Dataset entries:

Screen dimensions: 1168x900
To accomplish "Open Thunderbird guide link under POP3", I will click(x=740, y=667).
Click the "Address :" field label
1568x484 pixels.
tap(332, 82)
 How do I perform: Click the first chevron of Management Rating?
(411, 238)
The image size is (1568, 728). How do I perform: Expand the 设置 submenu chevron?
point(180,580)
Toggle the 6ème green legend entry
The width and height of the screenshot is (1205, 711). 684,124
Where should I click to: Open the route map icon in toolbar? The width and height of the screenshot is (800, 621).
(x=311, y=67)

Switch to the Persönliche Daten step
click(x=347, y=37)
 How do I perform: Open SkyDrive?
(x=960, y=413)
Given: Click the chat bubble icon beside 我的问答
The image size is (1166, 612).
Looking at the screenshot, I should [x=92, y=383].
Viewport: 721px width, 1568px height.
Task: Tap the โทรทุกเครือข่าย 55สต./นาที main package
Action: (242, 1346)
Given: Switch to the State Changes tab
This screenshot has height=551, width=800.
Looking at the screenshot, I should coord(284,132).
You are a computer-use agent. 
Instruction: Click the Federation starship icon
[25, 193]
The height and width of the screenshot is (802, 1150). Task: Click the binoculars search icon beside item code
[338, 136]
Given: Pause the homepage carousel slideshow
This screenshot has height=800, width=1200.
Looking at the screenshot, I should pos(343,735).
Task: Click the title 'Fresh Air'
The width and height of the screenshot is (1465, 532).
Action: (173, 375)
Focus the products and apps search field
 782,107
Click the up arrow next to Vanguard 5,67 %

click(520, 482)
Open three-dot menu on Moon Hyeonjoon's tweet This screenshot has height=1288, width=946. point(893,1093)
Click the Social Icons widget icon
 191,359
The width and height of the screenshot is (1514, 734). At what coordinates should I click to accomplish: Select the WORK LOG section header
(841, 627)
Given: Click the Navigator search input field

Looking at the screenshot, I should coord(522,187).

PROMPT: Reproduce verbatim the lines above, from the line with "Instruction: Click the" through the line with "Task: Click the title 'Fresh Air'".

TASK SOLUTION:
Instruction: Click the Federation starship icon
[25, 193]
The height and width of the screenshot is (802, 1150). Task: Click the binoculars search icon beside item code
[338, 136]
Given: Pause the homepage carousel slideshow
This screenshot has height=800, width=1200.
Looking at the screenshot, I should pos(343,735).
Task: Click the title 'Fresh Air'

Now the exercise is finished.